* [データ抜粋]
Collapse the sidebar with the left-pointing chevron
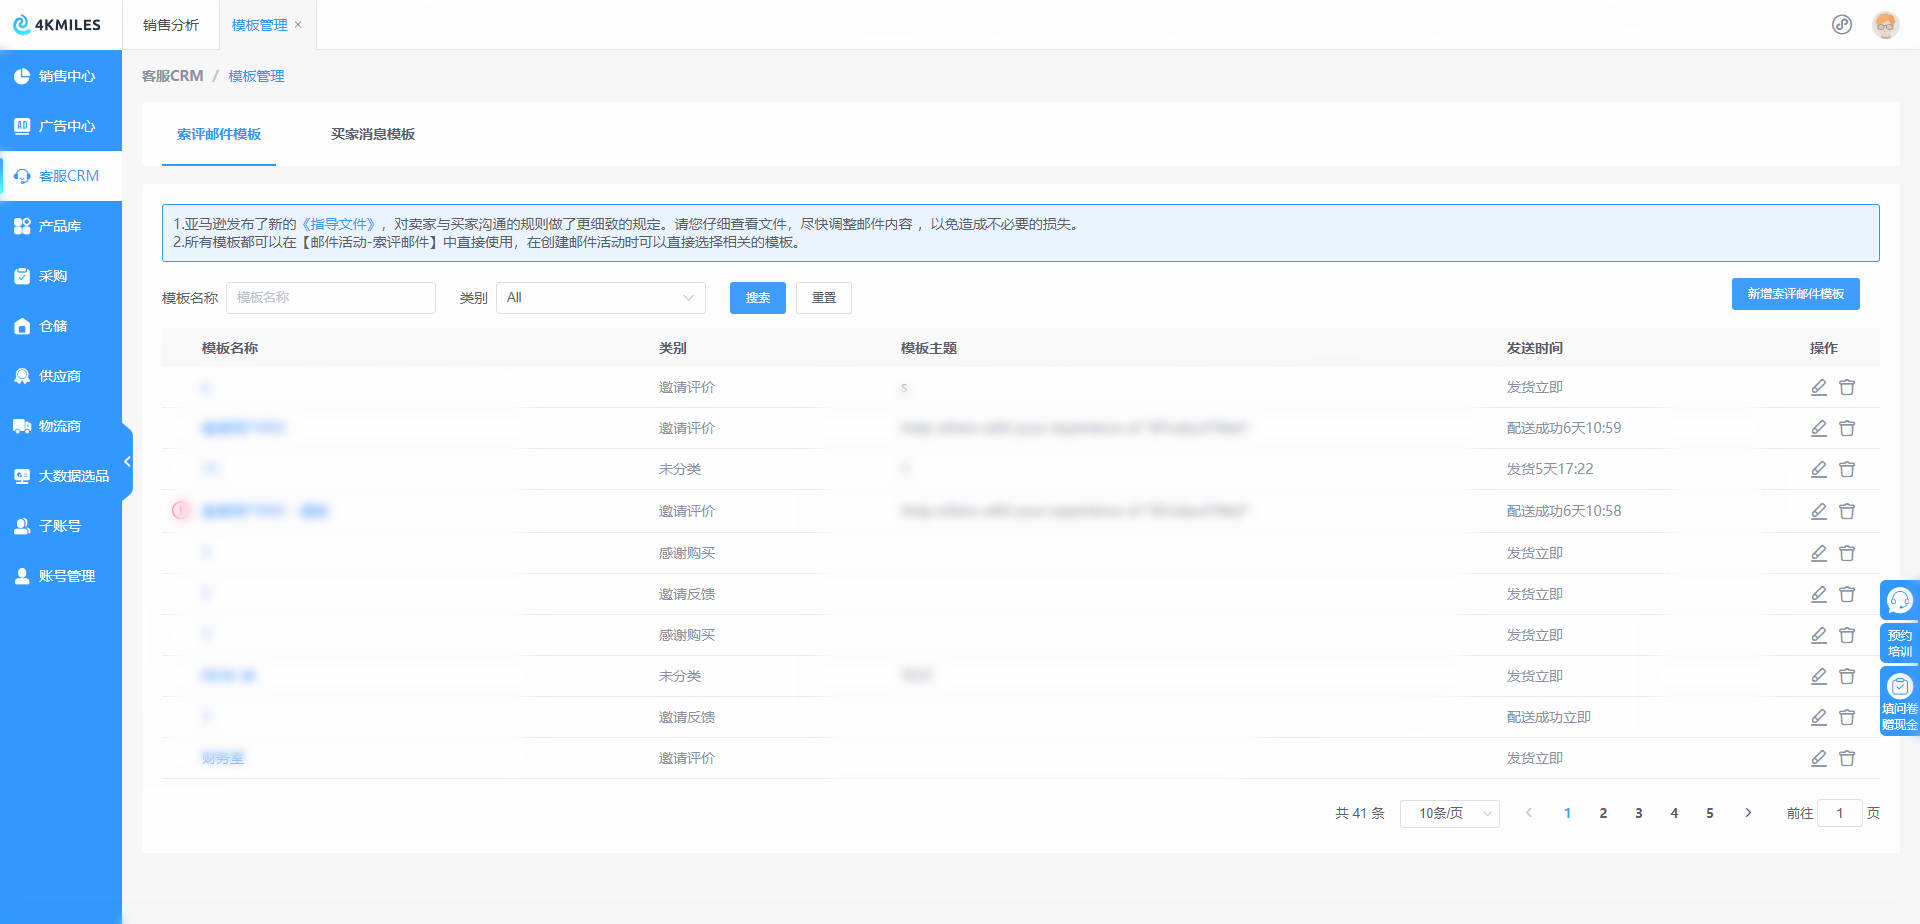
--
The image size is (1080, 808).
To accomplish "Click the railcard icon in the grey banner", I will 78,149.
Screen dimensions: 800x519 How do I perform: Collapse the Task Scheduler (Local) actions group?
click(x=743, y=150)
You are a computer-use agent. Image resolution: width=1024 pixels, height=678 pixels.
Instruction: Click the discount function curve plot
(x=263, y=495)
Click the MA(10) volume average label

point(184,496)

* [作業内容]
「The image size is (1080, 808).」を含む行から「point(184,496)」を含む行まで、両端の行も含めて一字一句そのまま書き写してください。

* [記述回答]
The image size is (1080, 808).
To accomplish "Click the railcard icon in the grey banner", I will 78,149.
Screen dimensions: 800x519 How do I perform: Collapse the Task Scheduler (Local) actions group?
click(x=743, y=150)
You are a computer-use agent. Image resolution: width=1024 pixels, height=678 pixels.
Instruction: Click the discount function curve plot
(x=263, y=495)
Click the MA(10) volume average label

point(184,496)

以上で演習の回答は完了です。